Morphometric studies
Parkinson’s disease patients with ICDs have an increased cortical thickness in limbic regions when compared to PD patients without ICD, regardless of the disease stage, cognitive deficits or daily levodopa equivalent dose. These corticometric changes may play a role in the lack of inhibition of compulsive behaviours as suggested by the positive correlation between these differences in cortical thickness and the severity of ICDs in this study. The presence of such structural abnormalities may be induced by a ventral striatum “hyperdopaminergic state” leading to an aberrant cortical plasticity within ACC and OFC, and hereby to cortical thickening (Tessitore et al. 2016).

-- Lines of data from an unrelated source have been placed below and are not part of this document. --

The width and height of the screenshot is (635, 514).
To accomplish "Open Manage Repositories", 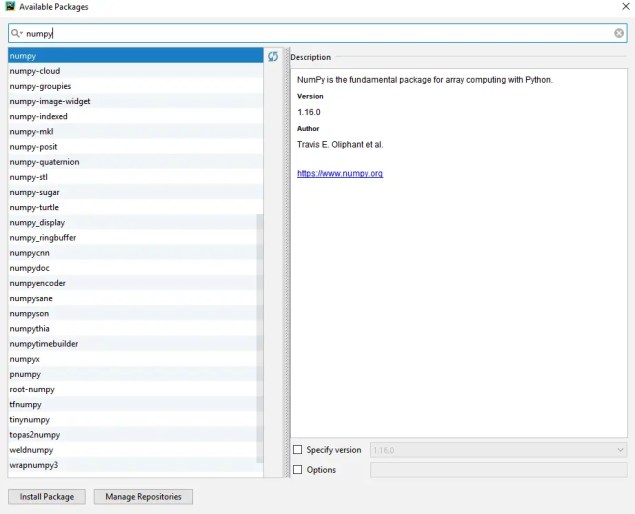I will [143, 496].
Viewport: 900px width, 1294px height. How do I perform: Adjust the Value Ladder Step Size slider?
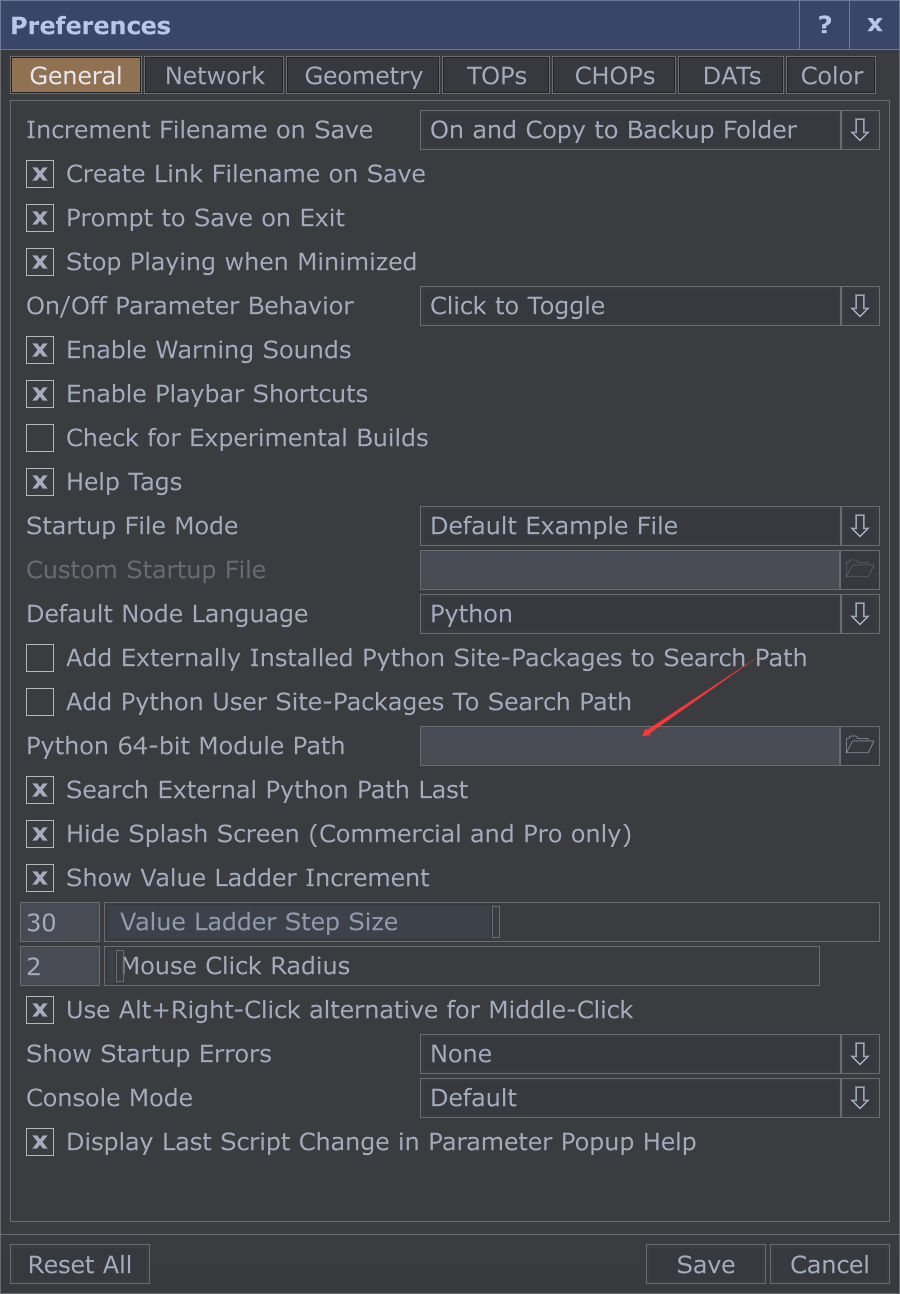[492, 922]
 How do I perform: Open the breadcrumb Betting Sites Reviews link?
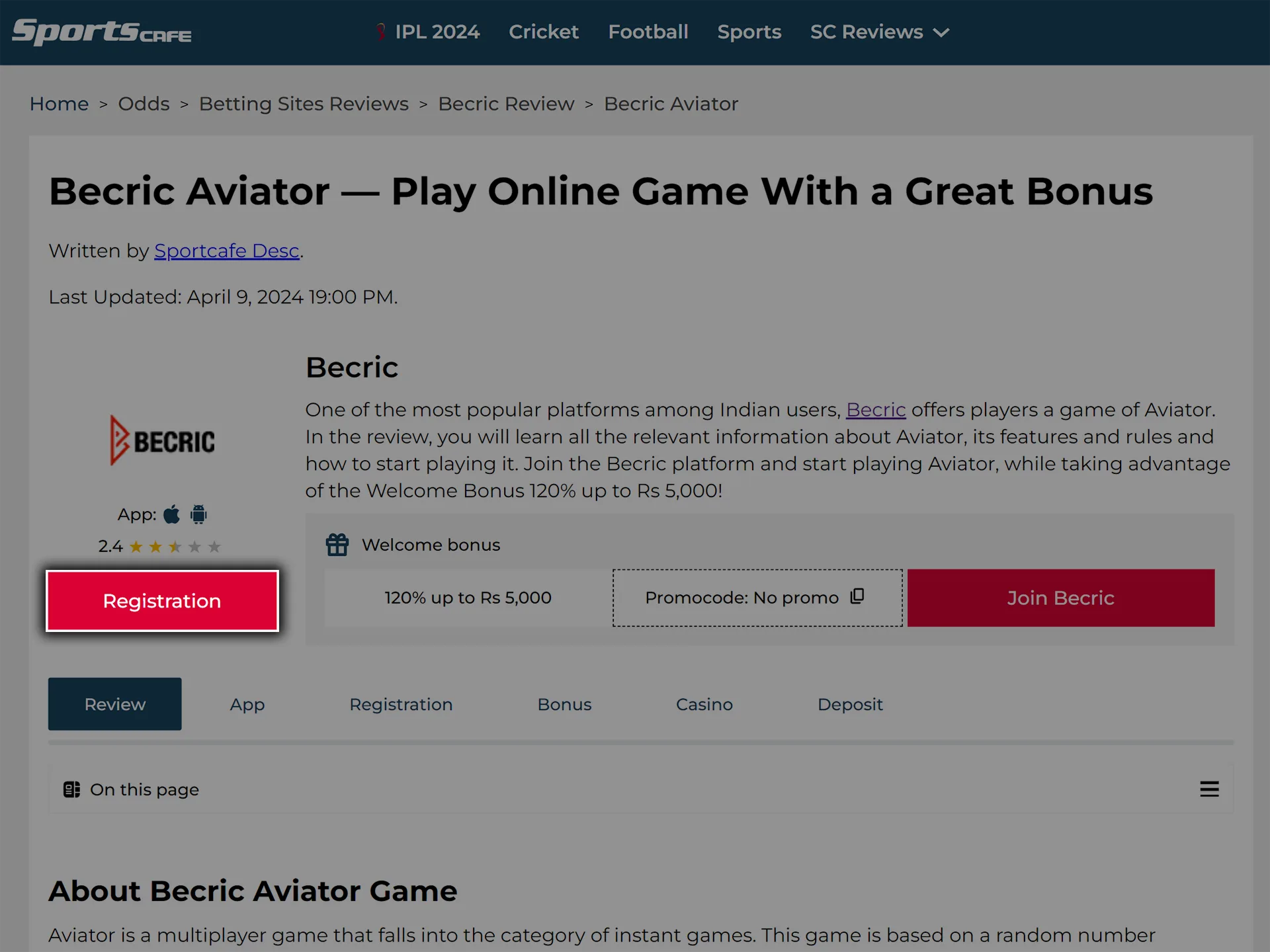(x=303, y=104)
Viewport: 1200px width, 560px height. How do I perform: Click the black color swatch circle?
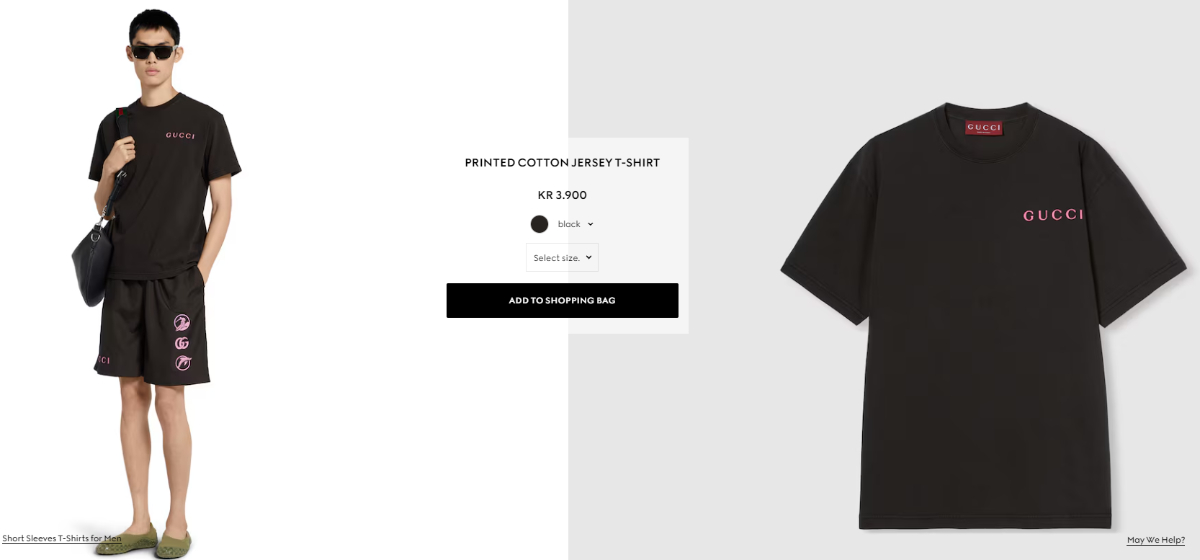point(540,224)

Interestingly, the same cortical thickening has been observed in the inferior frontal sulcus in PD patients with dyskinesias, in line with the hypothesis of a similar mechanism in limbic or motor circuits leading to ICDs and dyskinesias in PD (Cerasa et al. 2013).
Preclinical aspects
Clinical studies have provided valuable insight into the clinical and socio-demographic risk factors of ICD, in addition to the identification of dysfunctional networks from neuroimaging studies (see previous sections). Furthermore, numerous clinical studies consistently identified D3/D2 agonists as a pharmacological class of dopamine replacement therapy (DRT) strongly associated with the emergence of ICD (Isaias et al. 2008; Weintraub et al. 2010). Unlike dyskinesia that inexorably arises following chronic l-dopa intake, the fact that only a portion of treated PD patients develop ICD indicates that pre-existing individual vulnerability and/or specific disease-related features play a significant role. However, the pathophysiological mechanisms leading to the development of ICD in only a portion of PD patients remain to be fully elucidated.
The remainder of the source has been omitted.